Blog

Millenials - Tax Planning Tips

Posted by Keith Huggett on Tue, Nov 11, 2014 @ 12:11 PM

What You Need To Know About Tax Planning

milennialsAuthor: Keith Huggett

You're now somewhere in your mid twenties to thirties. Your career is taking shape, you may be considering purchasing a home. You may even be starting a side business or starting to invest. As you begin to bring in more earnings, you may find that you are paying out more in taxes. It's important to be prepared for this, so plan ahead!

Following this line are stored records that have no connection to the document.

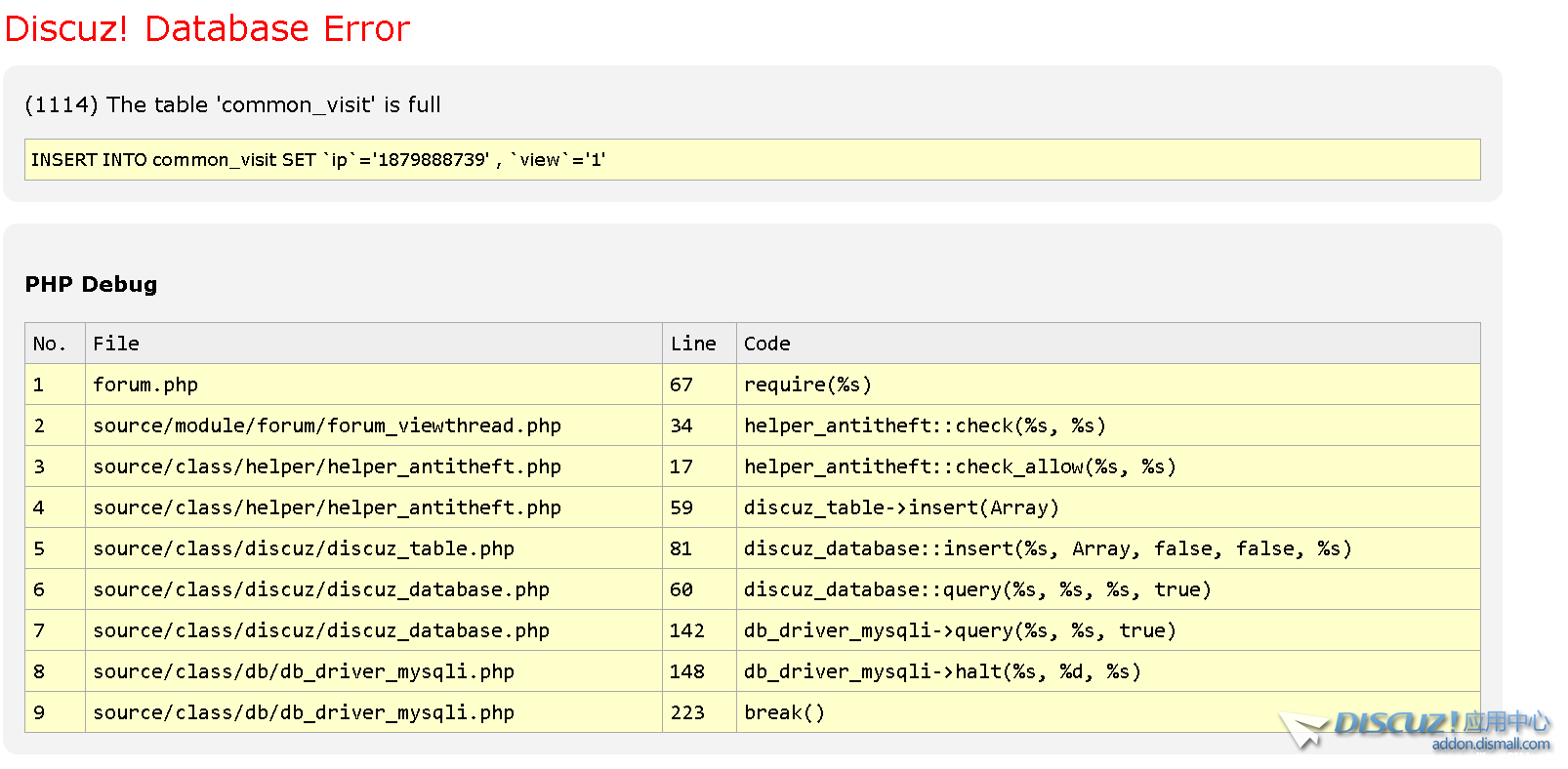The height and width of the screenshot is (769, 1568).
Task: Open the addon.dismall.com link
Action: 1490,745
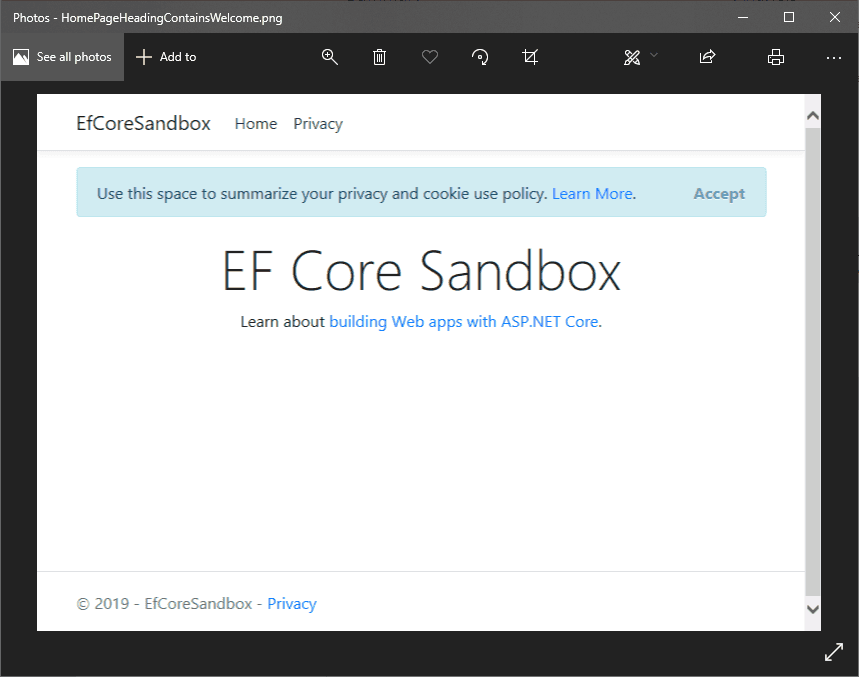The image size is (859, 677).
Task: Delete the photo with trash icon
Action: pos(379,57)
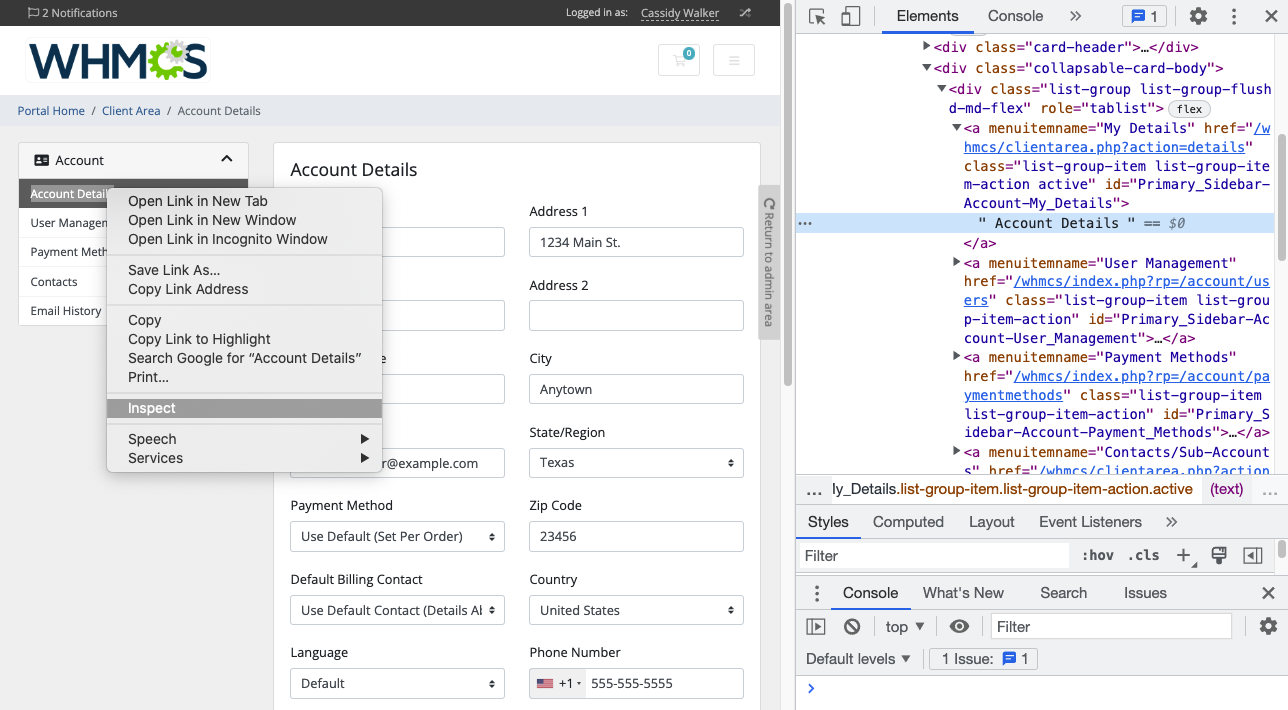Toggle the :hov pseudo-class panel
The image size is (1288, 710).
point(1097,555)
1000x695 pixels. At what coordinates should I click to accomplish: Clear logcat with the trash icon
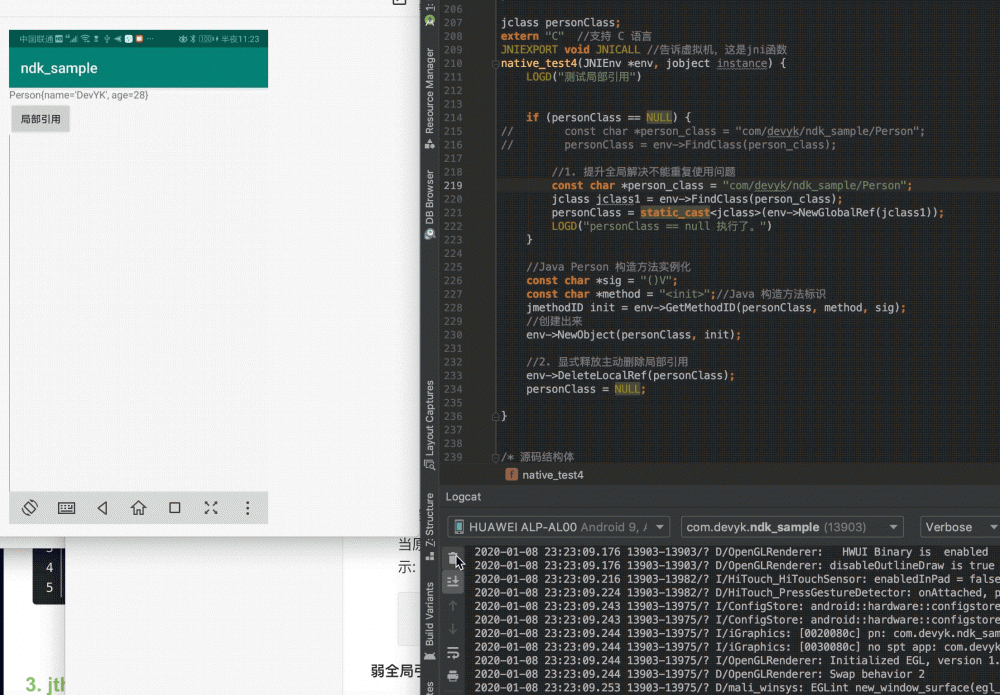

  • Tax Planning for Millenials(1)Automobile Expenses - When you are travelling for business, you can take the standard mileage deduction in most cases (as a self-employed person or as an employee), when you drive to the doctor, during a deductible move, or when you’re volunteering for a charitable organization. The standard deduction for use of a car in 2014 is 56 cents per mile for business miles, 23.5 cents per mile for medical or moving purposes, and 14 cents per mile driven in service of charitable organizations.  You will need to keep a mileage log with the date, distance driven and purpose of the trip.
  • Bad Debts - As your wealth grows you may encounter people or businesses wanting to borrow from you. If you can’t get them to repay, you had an actual debt, and if you made efforts to collect, you may be able to deduct the bad debt as a short-term capital loss.
  • Capital Gains & Losses - Plan ahead before you sell! If you’re selling any capital asset at a gain, pay attention to the minimum holding period for a long-term capital gain if possible. If you sell an asset one year or less after you purchase it, you have a short-term gain. Hang on until “more than” one year; for example, one year and one day, and it’s a long-term gain.
  • Exemptions for Dependents -Every child you claim as a dependent reduces your 2014 taxable income by $3,950. You’ll get that full-year exemption, even if your child is born on New Year’s Eve. Don’t forget to claim qualifying foster children, a child who lives with you but is away at school, and in some cases a child you support who lives with the child’s other parent, and possibly your parents who you support, or nonrelatives who live with you.
  • Retirement Planning -If your employer has a retirement plan, be sure to sign up for it as soon as you qualify.You should contribute an amount equal to the amount your employer will match.
  • Interest -The deduction for home mortgage interest is a powerful incentive to buy a home.You can deduct interest on up to $1,000,000 total acquisition debt on your main and secondary home.
  • Job Hunting -Looking for a new job can be expensive, especially if you pay agency fees or you travel to interview for a job. If your total miscellaneous itemized deductions, including job-hunting expenses, exceed 2% of your adjusted gross income, you may qualify for deductions.
  • Buying or Selling a House - The sale of a residence is not usually a taxable event. If you and your spouse have lived in the residence for more than two out of the last five years you may qualify for the $250,000 exemption ($500,000 if married filing jointly).
  • Home Office Deductions - If you qualify, you deduct $5 per square foot for up to 300 square feet, for a maximum simplified home office deduction of $1,500.
  • Self Employment Income -Whether you make some freelance income on the side, or you’ve left the corporate world completely and are running your own show, you may be self-employed in the eyes of the IRS. If so, you’ll pay self-employment tax, at 15.3% of your net income, on your income tax return. On the bright side, you should be able to take business deductions such as computer expenses, vehicles, home office, etc.

  • Zero Tax Refund -With proactive tax planning, and the help of The Tax Office,Inc., you can have just the right amount of tax withheld and make the best estimate for your quarterly tax payments, if necessary.That way, you have neither a big tax bill nor a windfall when you file your tax return.